The Unseen from this year include some fine films, but the one I most want to see is the Ozu. I once started watching the Kurosawa, but couldn't get through it.
Quo Vadis?
The Idiot
Early Summer
Fixed Bayonets!
The Well
Pandora And The Flying Dutchman
Bellissima
People Will Talk
On Moonlight Bay
The House On Telegrah Hill
The Browning Version
Miss Oyu
The Lady from Musashino
Detective Story
You know, I just recently saw the Renoir, and while I think that it's a beautiful film and all, I couldn't get over the colonialist air that hangs over the whole film. I realize that it's a product of its time, but it disappointed me that Renoir, one of the great humanist directors, couldn't seem to neutralize it a little more, or get around it, or something. Just my two cents.
ReplyDeleteIt's tough to make a film abut colonials without succumbing to colonialism. I think Renior does about as good a job at it as can be expected.

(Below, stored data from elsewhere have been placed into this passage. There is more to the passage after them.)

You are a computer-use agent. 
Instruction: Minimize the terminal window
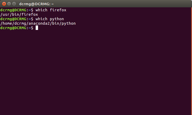(9, 4)
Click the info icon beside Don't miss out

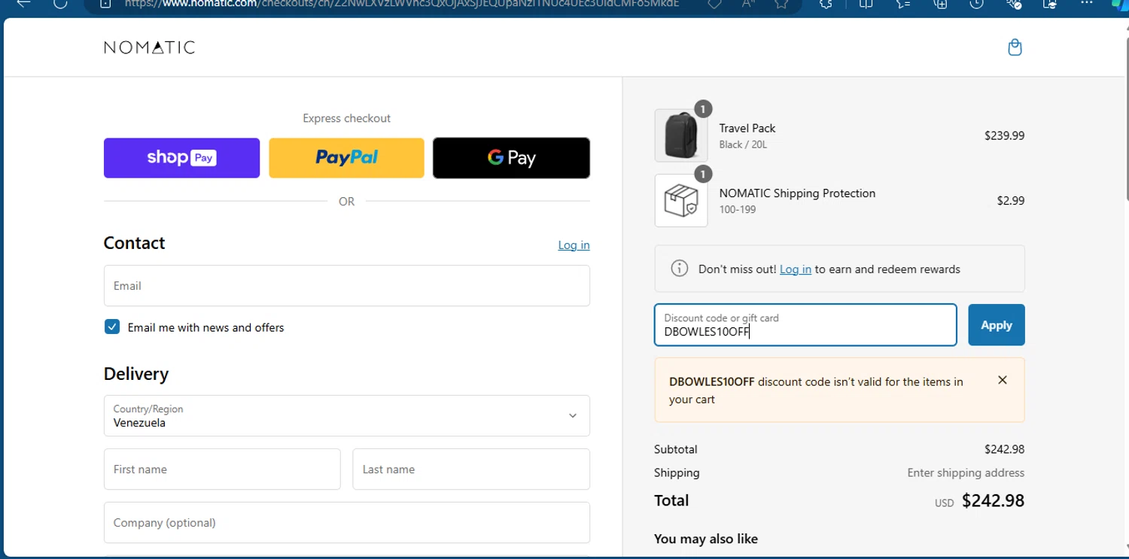pyautogui.click(x=679, y=269)
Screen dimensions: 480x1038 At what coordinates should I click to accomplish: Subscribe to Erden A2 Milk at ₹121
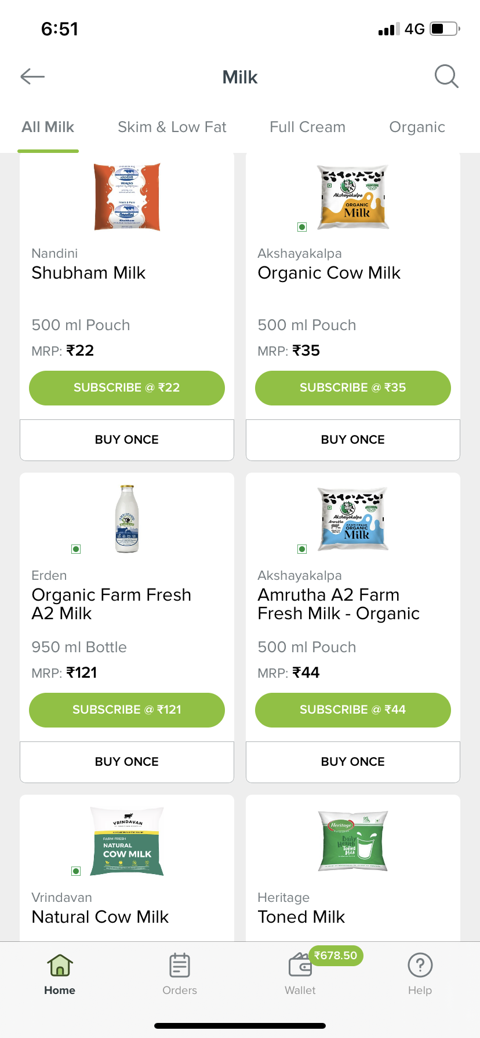[127, 710]
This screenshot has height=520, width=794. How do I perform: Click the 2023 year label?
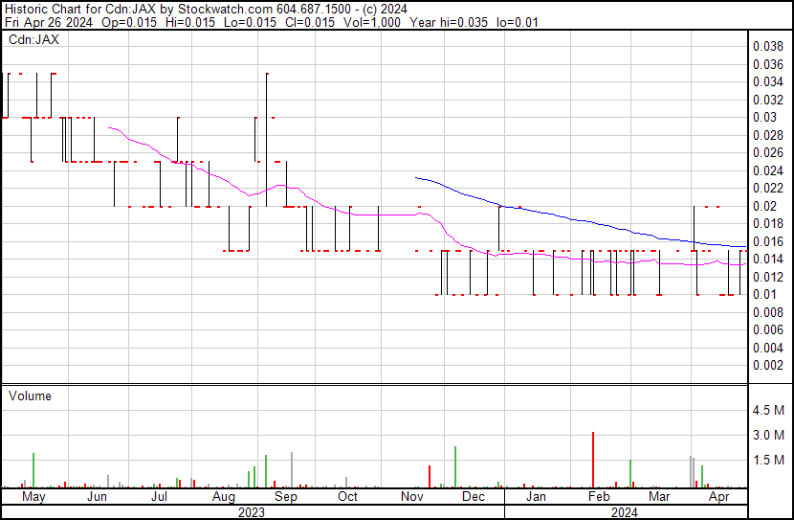click(251, 512)
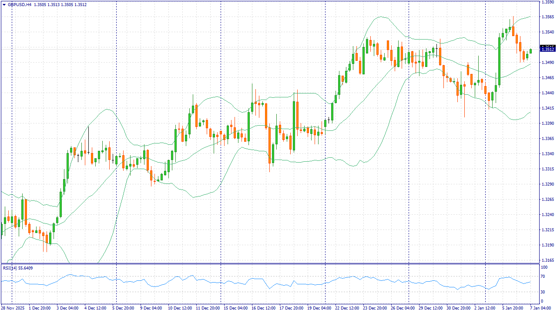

ReplyDeleteBut I like all kinds of films about colonial life: Wee Willie Winkie, Gunga Din, Black Narcissus, Out Of Africa, The Mission, Zulu, 7 Women, and so on. All of those films can be criticized for their depictions of non-white people, and they can either be wholly condemned on that basis or we can note the problems while celebrating their virtues. Guess I'm a half-full kinda guy.